Task to carry out: Narrow the data below down to the lines containing "each".

Supplied material:

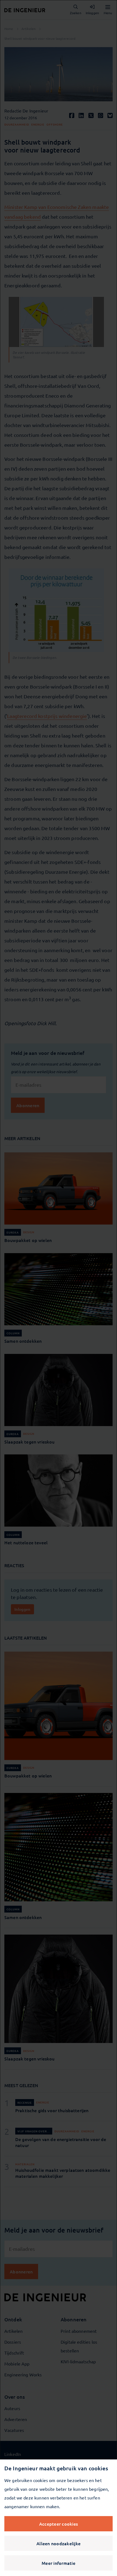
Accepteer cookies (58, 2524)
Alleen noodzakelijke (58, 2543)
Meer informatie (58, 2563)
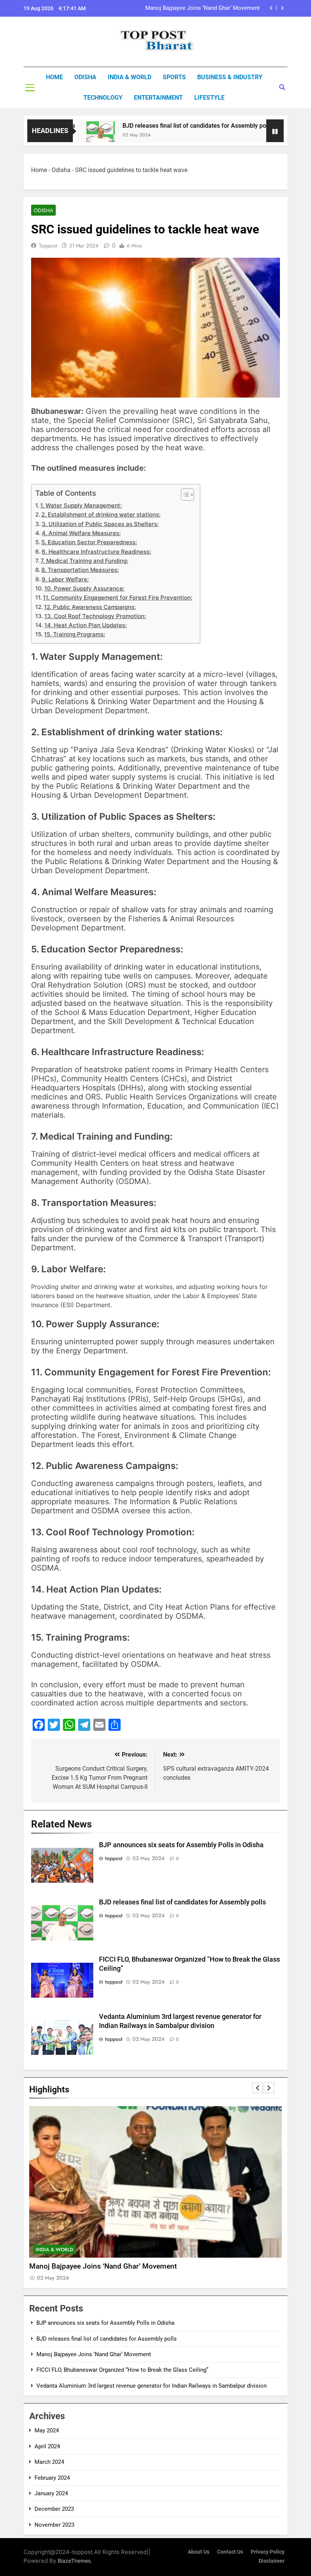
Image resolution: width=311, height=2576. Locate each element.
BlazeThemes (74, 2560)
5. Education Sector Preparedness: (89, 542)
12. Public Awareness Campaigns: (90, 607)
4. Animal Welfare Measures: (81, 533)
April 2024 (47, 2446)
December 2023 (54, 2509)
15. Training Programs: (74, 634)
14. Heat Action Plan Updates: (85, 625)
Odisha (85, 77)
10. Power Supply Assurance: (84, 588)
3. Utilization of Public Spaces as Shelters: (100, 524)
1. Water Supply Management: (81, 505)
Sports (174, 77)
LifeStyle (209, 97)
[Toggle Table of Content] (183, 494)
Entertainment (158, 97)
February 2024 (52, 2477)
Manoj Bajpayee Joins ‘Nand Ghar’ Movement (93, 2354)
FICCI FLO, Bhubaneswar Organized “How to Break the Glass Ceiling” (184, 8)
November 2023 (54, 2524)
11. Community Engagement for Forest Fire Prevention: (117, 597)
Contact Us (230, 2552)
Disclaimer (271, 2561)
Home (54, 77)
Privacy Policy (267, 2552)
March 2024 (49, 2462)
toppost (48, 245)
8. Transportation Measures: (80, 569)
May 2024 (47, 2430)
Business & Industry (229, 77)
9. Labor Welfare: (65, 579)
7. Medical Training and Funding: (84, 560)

--

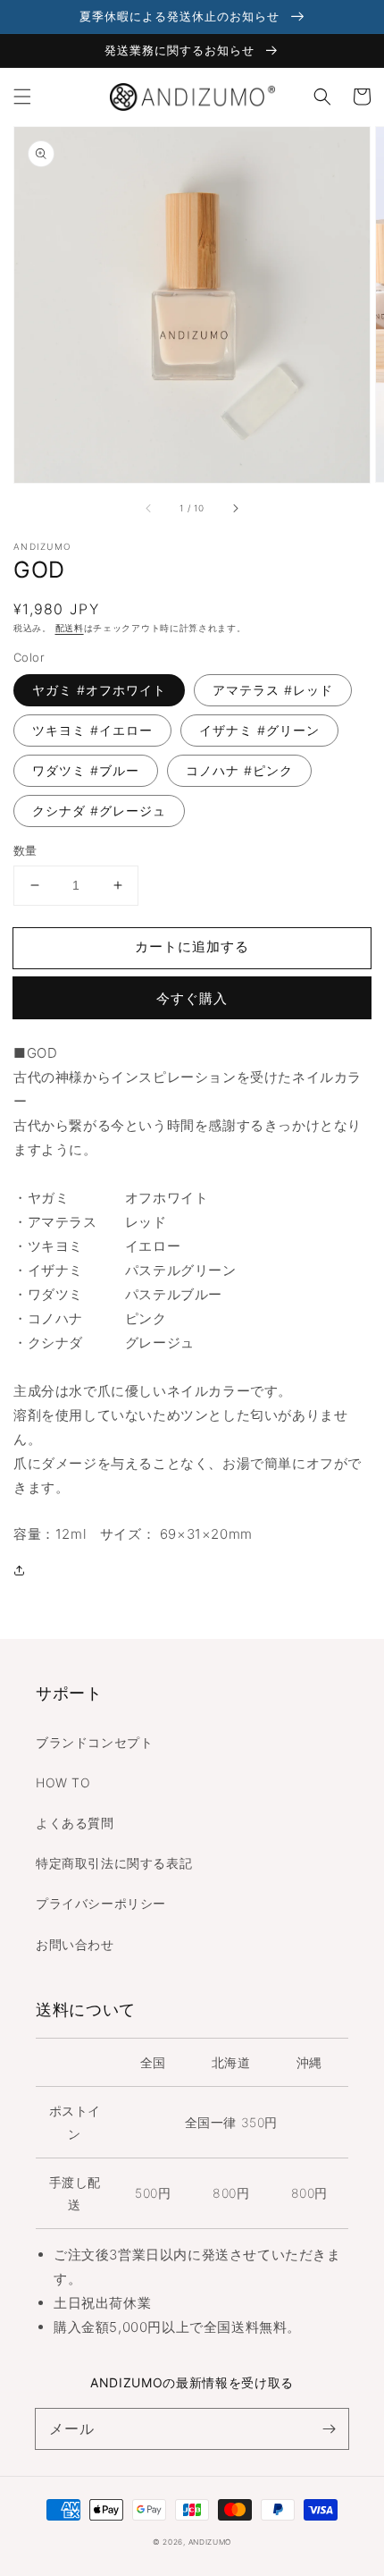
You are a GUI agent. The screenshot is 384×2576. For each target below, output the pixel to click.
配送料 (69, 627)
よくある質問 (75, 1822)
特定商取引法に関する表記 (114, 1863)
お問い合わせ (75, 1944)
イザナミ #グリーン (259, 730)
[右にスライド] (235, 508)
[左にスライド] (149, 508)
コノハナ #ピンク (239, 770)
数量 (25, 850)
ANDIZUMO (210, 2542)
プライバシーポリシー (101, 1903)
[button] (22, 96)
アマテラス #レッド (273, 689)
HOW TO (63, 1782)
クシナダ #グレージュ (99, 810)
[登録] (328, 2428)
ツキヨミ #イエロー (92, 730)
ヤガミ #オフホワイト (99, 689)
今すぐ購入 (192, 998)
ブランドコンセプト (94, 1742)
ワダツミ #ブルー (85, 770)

--

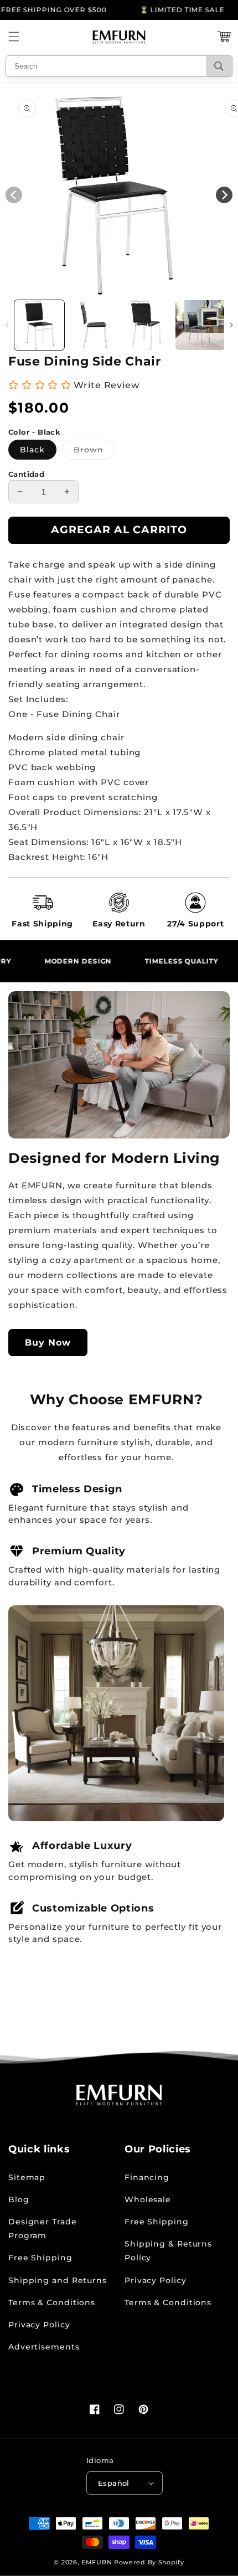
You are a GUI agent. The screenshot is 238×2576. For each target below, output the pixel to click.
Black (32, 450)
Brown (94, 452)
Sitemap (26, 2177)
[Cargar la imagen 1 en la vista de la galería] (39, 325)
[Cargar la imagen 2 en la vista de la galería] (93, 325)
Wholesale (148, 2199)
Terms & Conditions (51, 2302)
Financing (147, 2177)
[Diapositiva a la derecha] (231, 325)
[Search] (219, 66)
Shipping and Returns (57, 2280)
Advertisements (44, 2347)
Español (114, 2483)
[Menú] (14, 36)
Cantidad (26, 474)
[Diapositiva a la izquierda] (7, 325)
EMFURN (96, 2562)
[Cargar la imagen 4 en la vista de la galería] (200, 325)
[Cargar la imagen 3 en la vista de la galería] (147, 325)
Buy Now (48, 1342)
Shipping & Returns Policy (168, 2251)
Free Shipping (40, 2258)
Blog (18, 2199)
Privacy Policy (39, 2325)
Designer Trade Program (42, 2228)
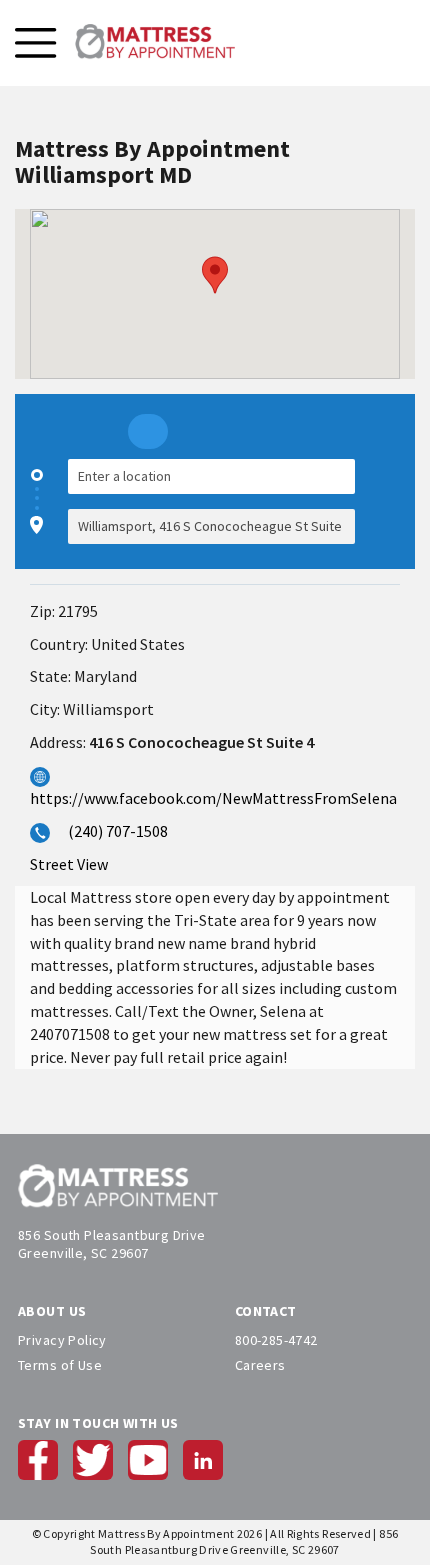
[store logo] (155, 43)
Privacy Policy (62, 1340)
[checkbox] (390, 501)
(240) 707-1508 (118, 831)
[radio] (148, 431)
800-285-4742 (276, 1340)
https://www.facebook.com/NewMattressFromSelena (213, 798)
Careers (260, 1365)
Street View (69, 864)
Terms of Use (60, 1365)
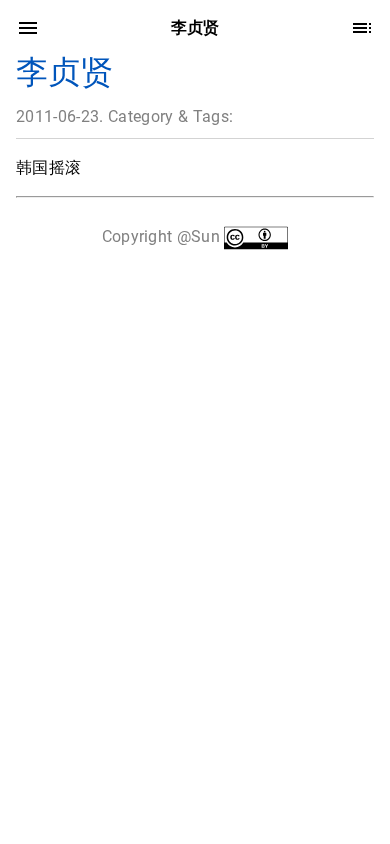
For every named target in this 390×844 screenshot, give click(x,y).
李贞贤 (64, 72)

Output for this task:
Image resolution: width=311, height=2576. Locate each element.
You are a GUI agent. The screenshot is 384×2576. For each target below, output the pixel to click.
You are a GUI agent. The screenshot is 238×2576. For each target below, output the pixel to click.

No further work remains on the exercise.